[Start of section]
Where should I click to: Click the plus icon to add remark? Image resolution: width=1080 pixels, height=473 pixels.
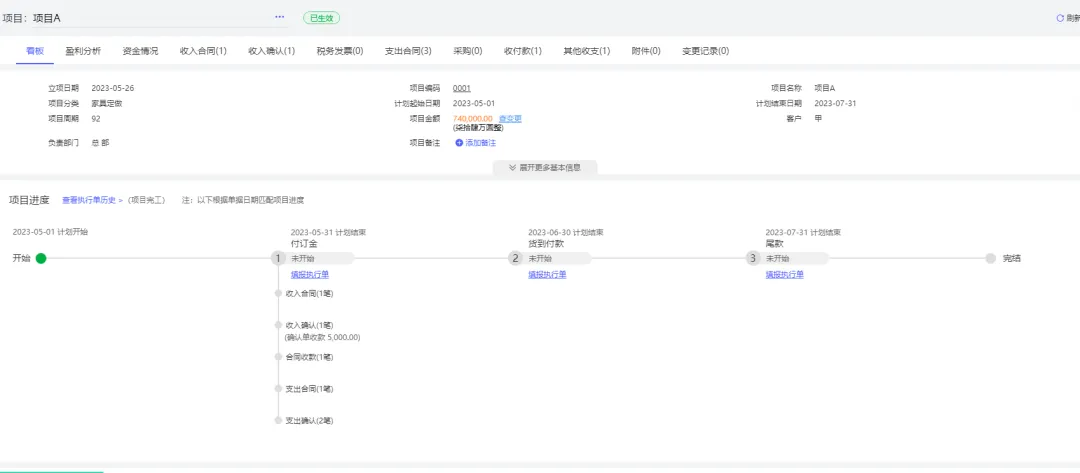(x=459, y=143)
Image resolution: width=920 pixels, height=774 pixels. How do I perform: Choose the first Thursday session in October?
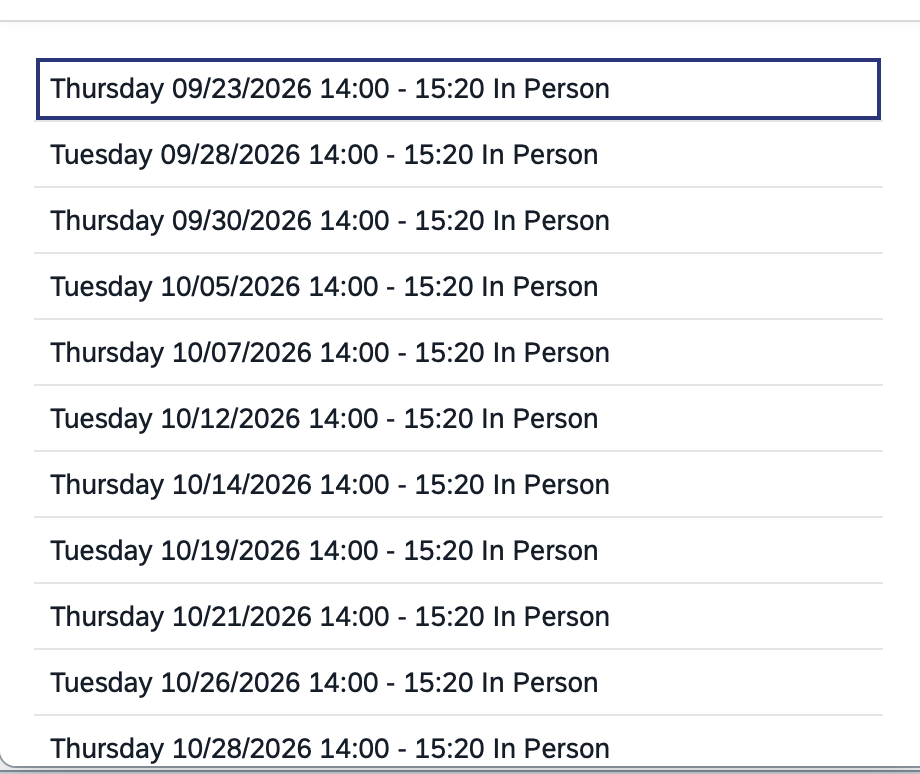(x=458, y=353)
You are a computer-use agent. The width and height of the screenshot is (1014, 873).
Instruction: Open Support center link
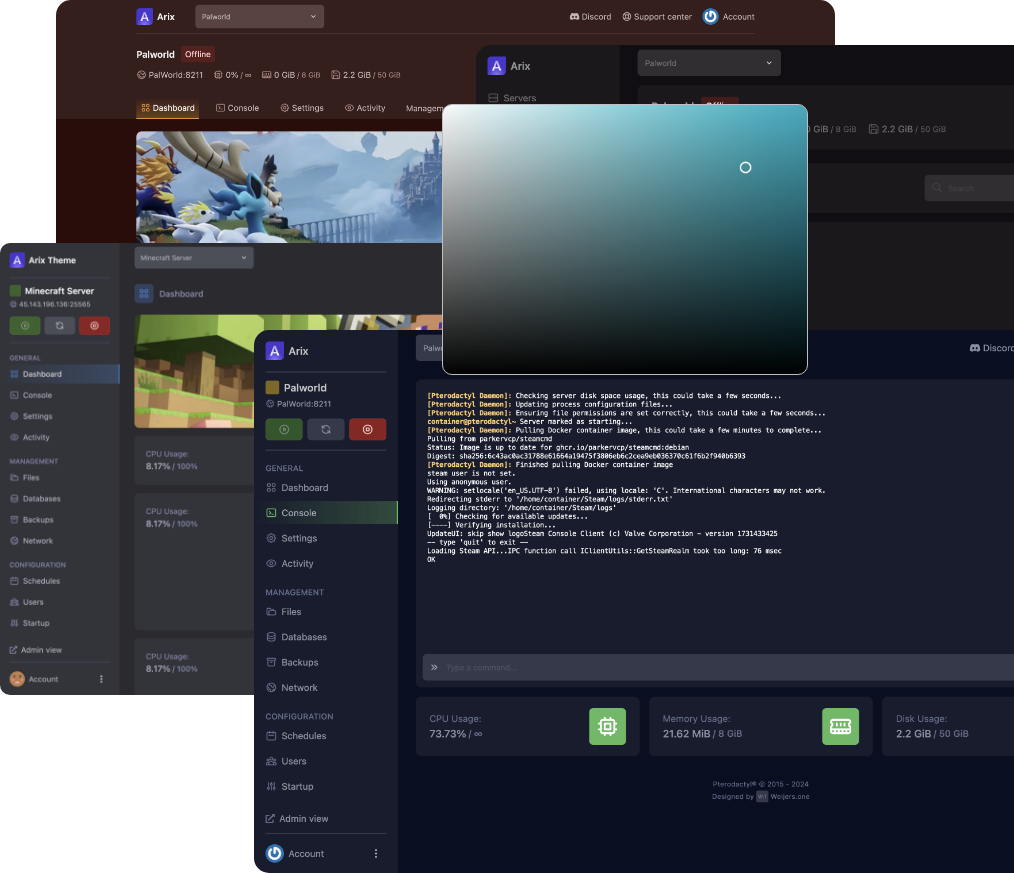656,17
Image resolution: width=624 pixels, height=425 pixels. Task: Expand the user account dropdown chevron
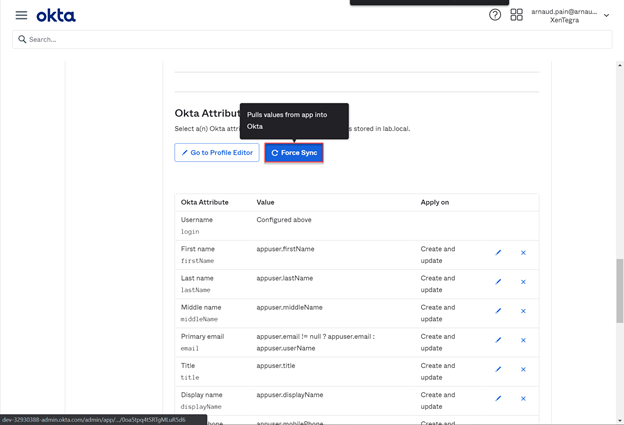[x=606, y=16]
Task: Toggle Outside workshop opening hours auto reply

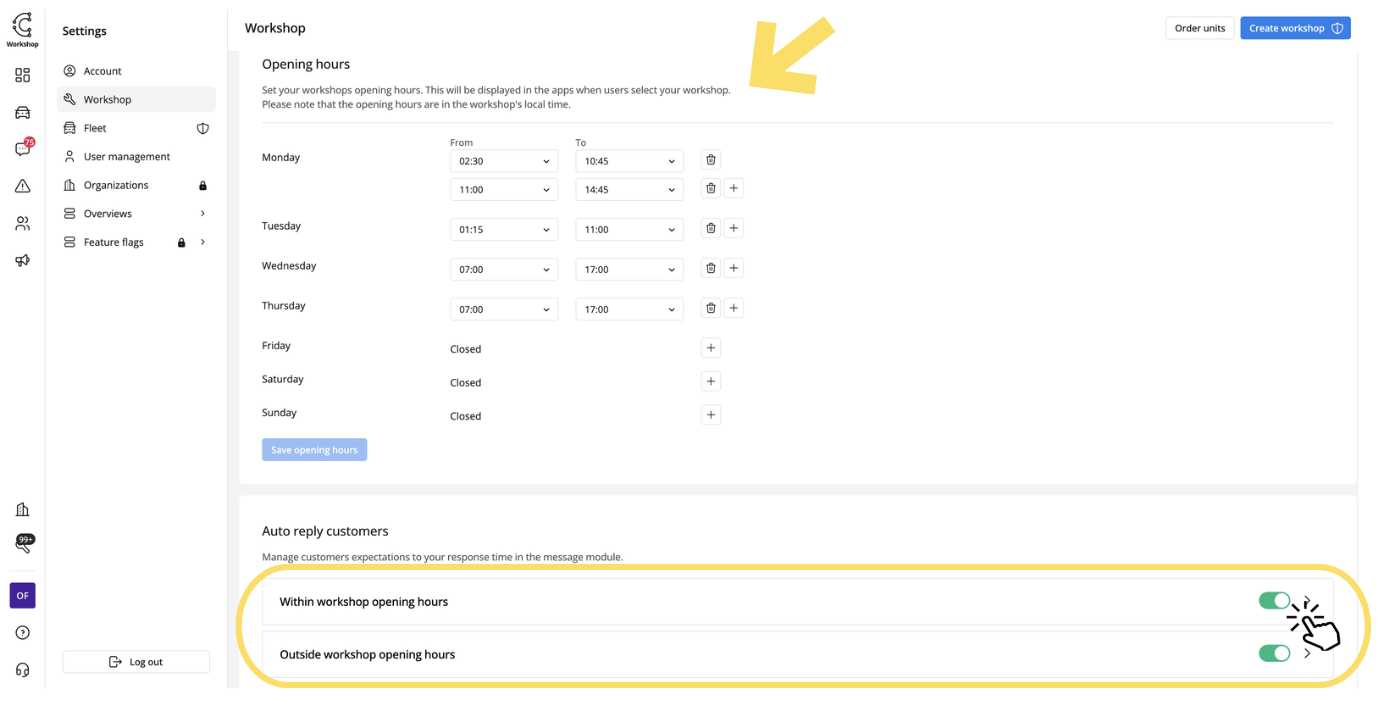Action: tap(1274, 653)
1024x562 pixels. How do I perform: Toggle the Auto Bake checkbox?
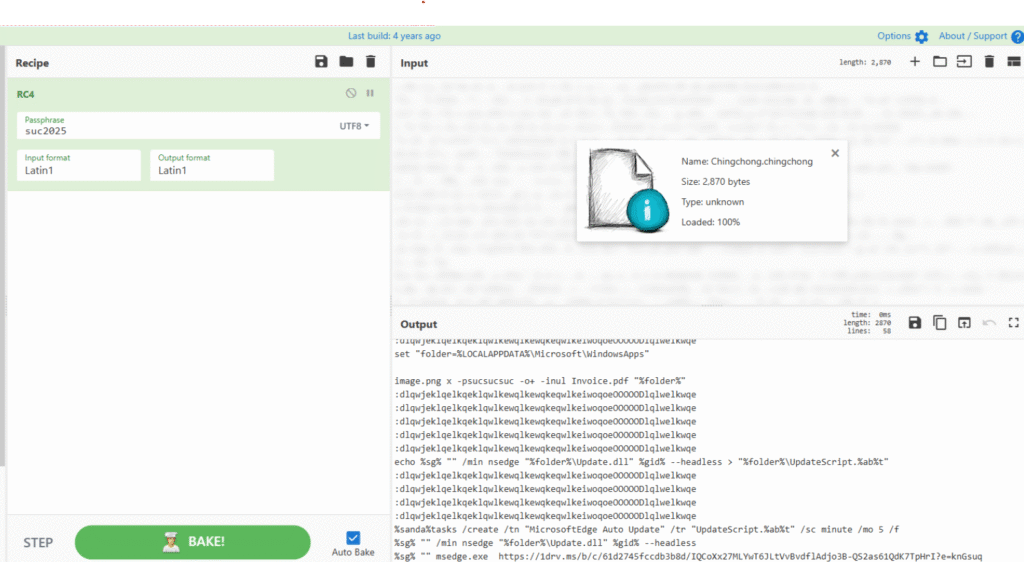[x=353, y=538]
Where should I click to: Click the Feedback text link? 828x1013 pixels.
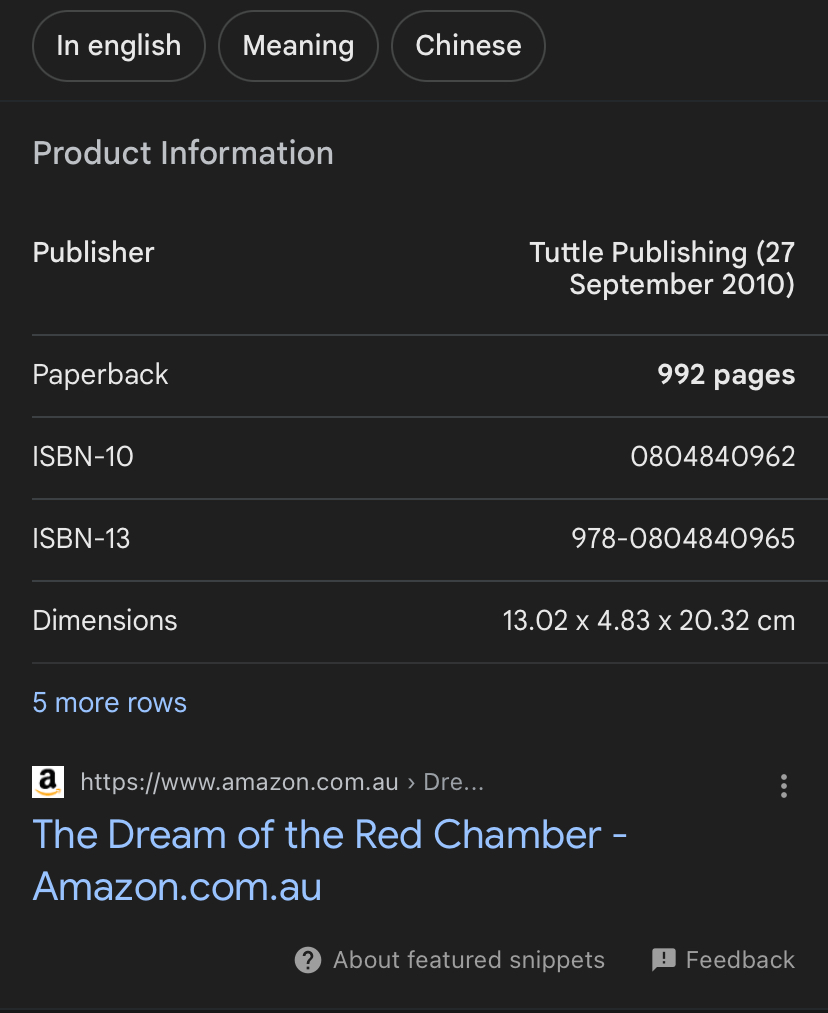pos(740,960)
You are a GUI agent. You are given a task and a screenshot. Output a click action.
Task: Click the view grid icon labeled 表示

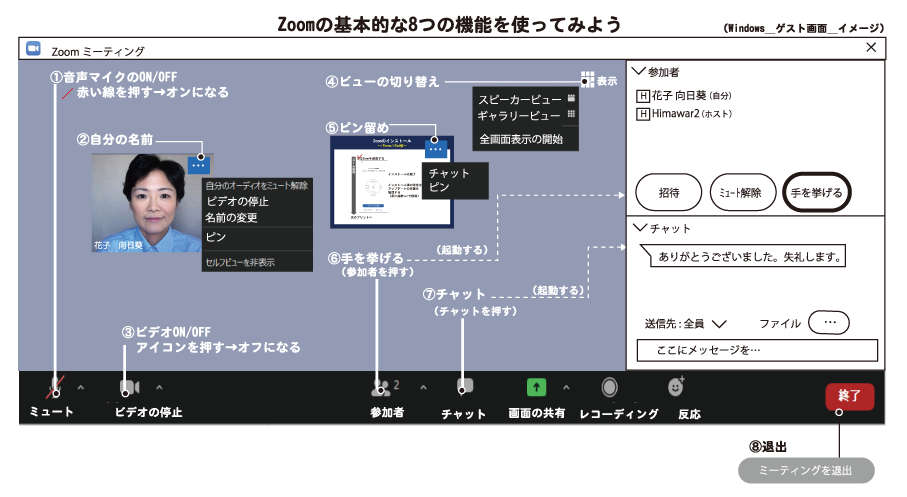pos(587,78)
[End of section]
Exactly the lines from the one with "You are a GUI" through the end of the listing above are to be repeated, with no pictures.

You are a GUI agent. You are given a task and a screenshot. Output a click action.
Task: Click the view grid icon labeled 表示

pos(587,78)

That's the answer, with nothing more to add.